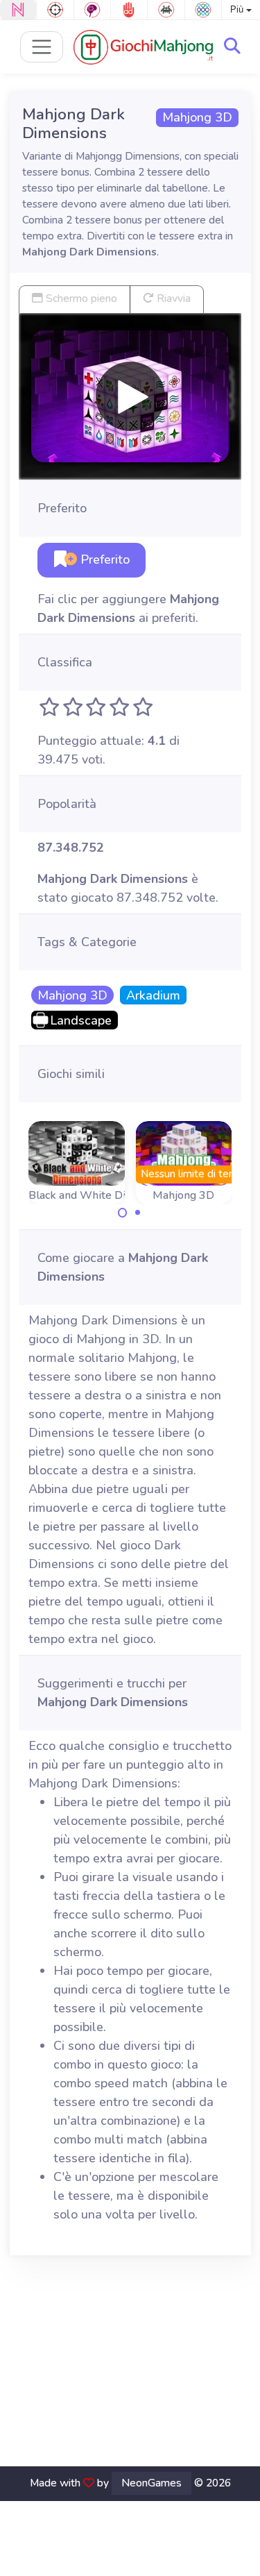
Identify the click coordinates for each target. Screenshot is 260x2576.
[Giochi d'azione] (55, 9)
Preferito (103, 559)
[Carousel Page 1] (123, 1213)
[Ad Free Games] (129, 9)
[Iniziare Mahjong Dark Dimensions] (130, 396)
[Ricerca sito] (232, 46)
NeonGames (151, 2483)
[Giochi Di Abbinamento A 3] (203, 9)
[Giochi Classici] (165, 9)
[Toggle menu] (42, 46)
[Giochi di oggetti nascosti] (92, 9)
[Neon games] (18, 9)
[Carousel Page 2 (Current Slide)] (138, 1213)
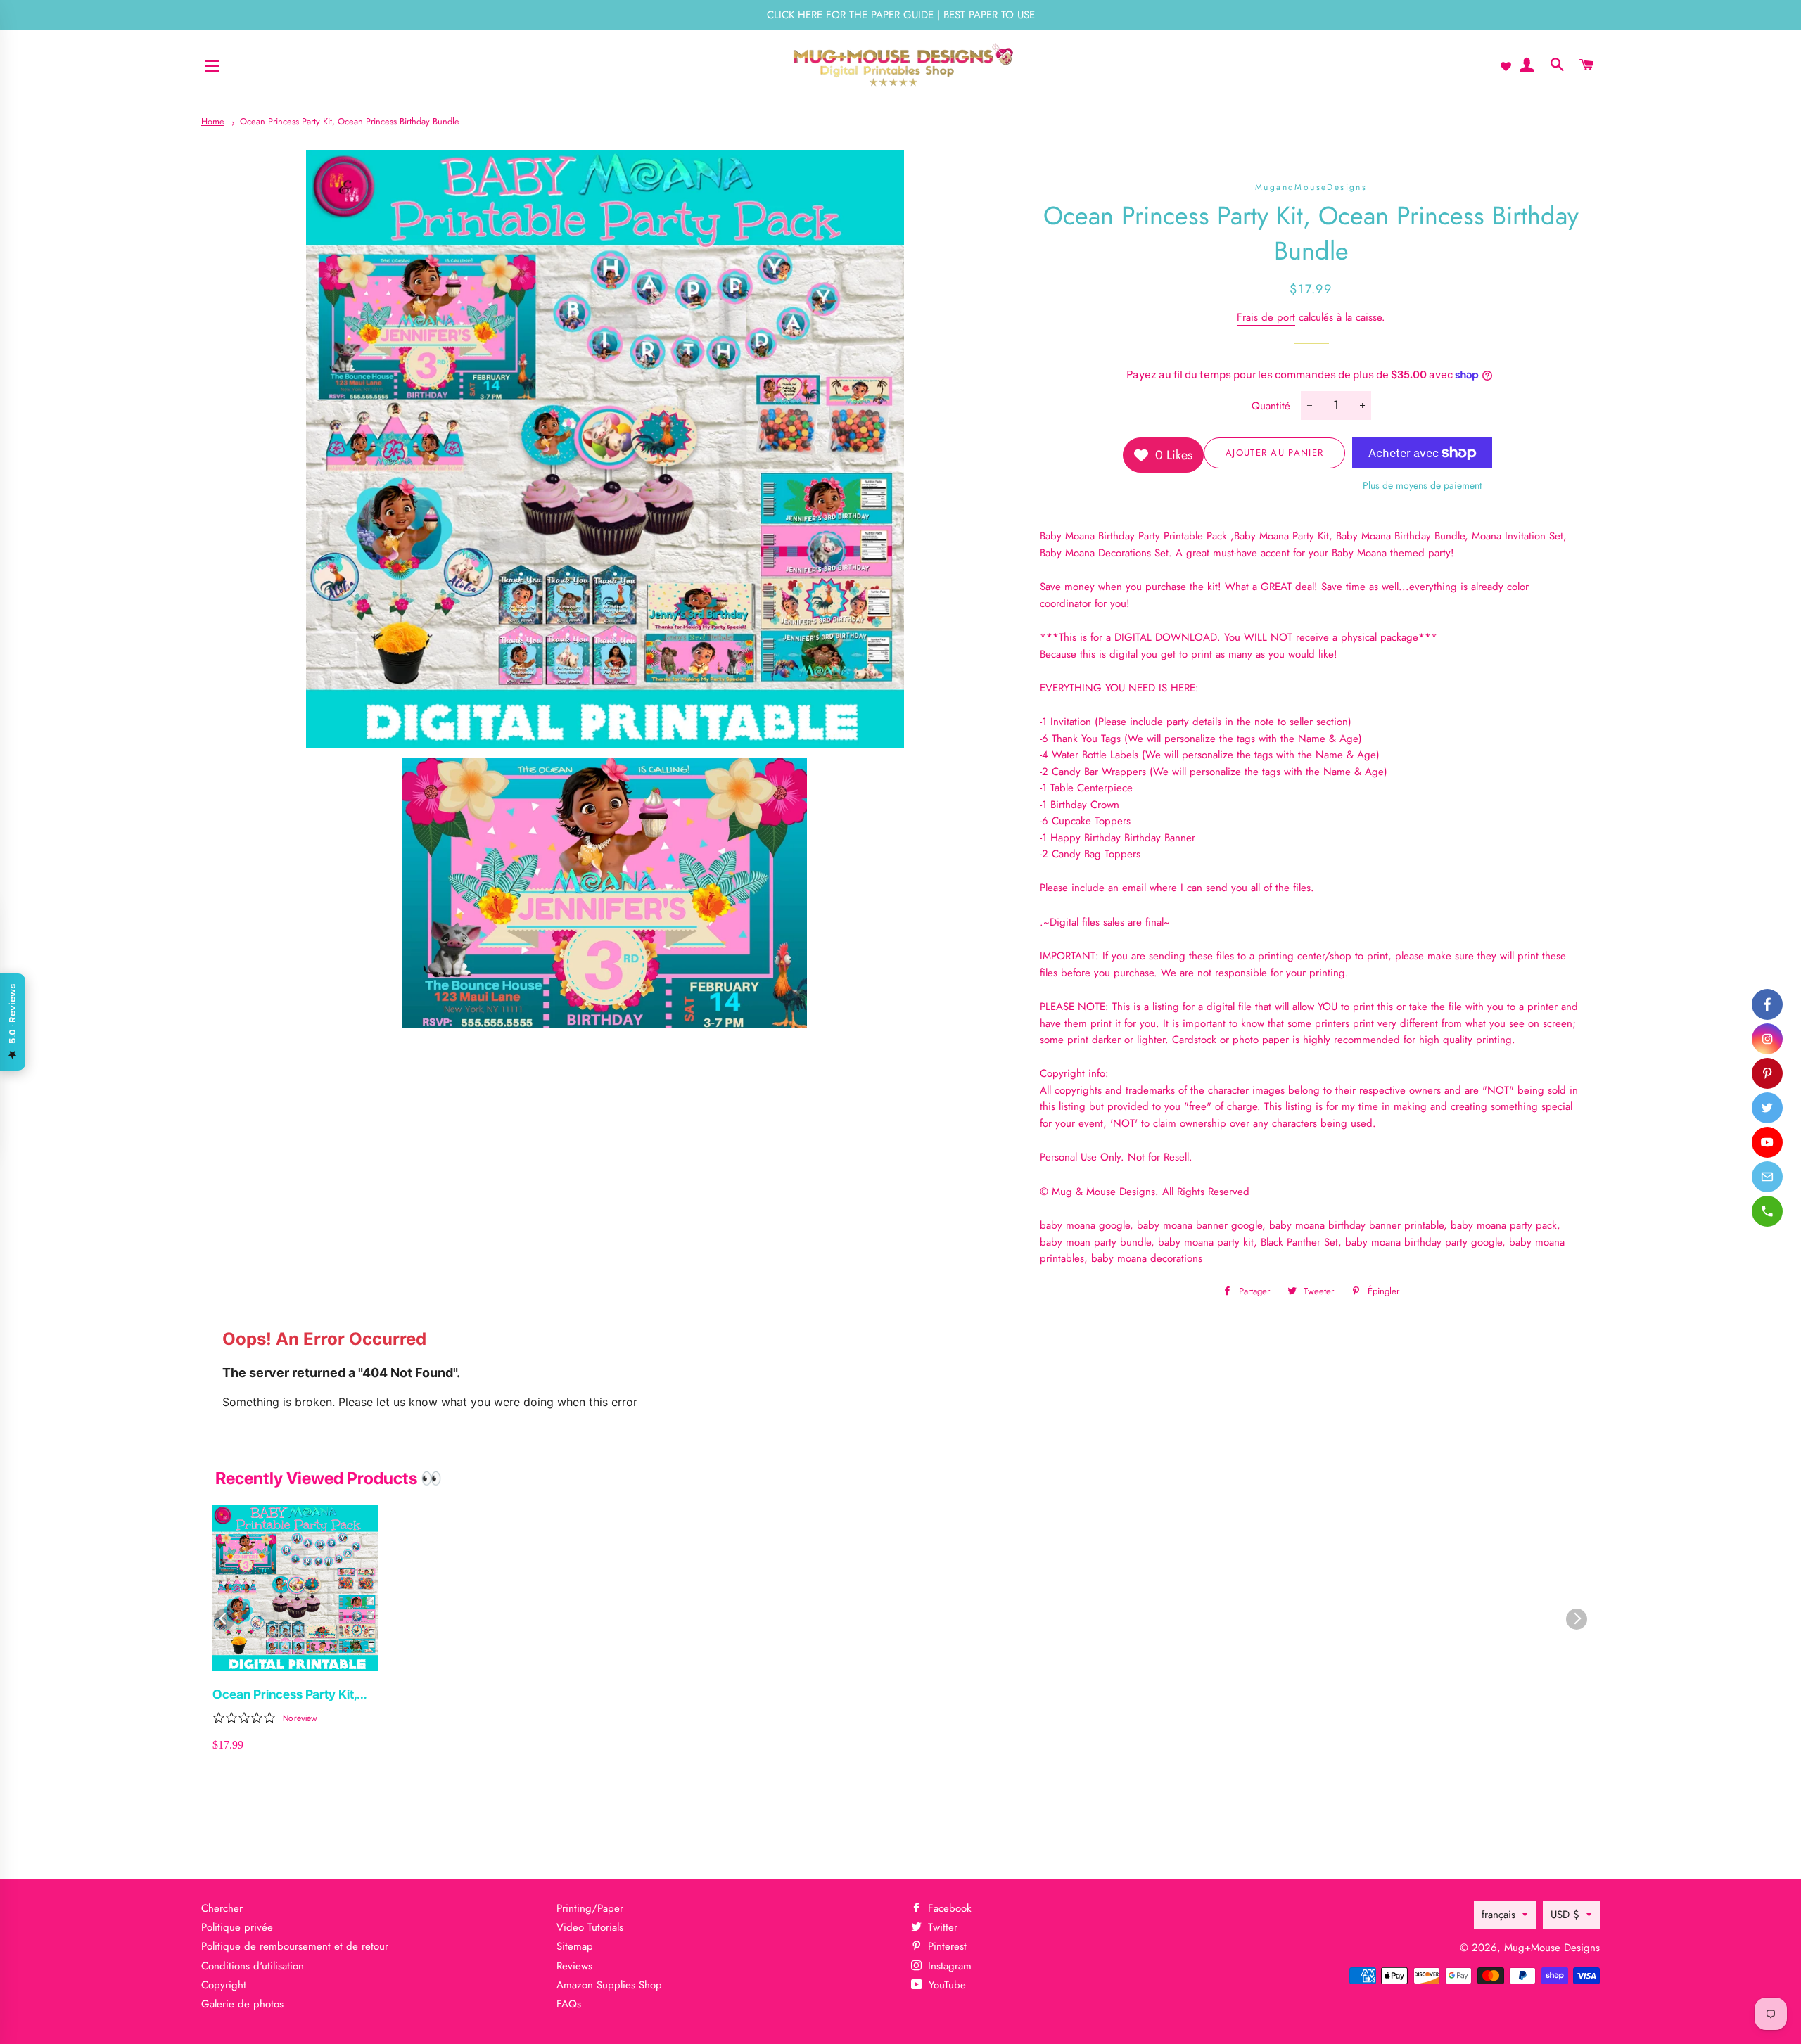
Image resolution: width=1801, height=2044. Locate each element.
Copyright (223, 1985)
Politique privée (237, 1927)
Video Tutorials (589, 1927)
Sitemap (574, 1946)
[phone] (1767, 1211)
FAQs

■ **Activity**
Where a line contains "[Neon games] (18, 9)", begin there and transcribe every line through the last one of the records above, exactly and with no pictures.

■ **Task answer**
[Neon games] (18, 9)
[Carousel Page 2 (Current Slide)] (138, 1213)
Image resolution: width=1801, height=2044. Locate each element.
Copyright (223, 1985)
Politique privée (237, 1927)
Video Tutorials (589, 1927)
Sitemap (574, 1946)
[phone] (1767, 1211)
FAQs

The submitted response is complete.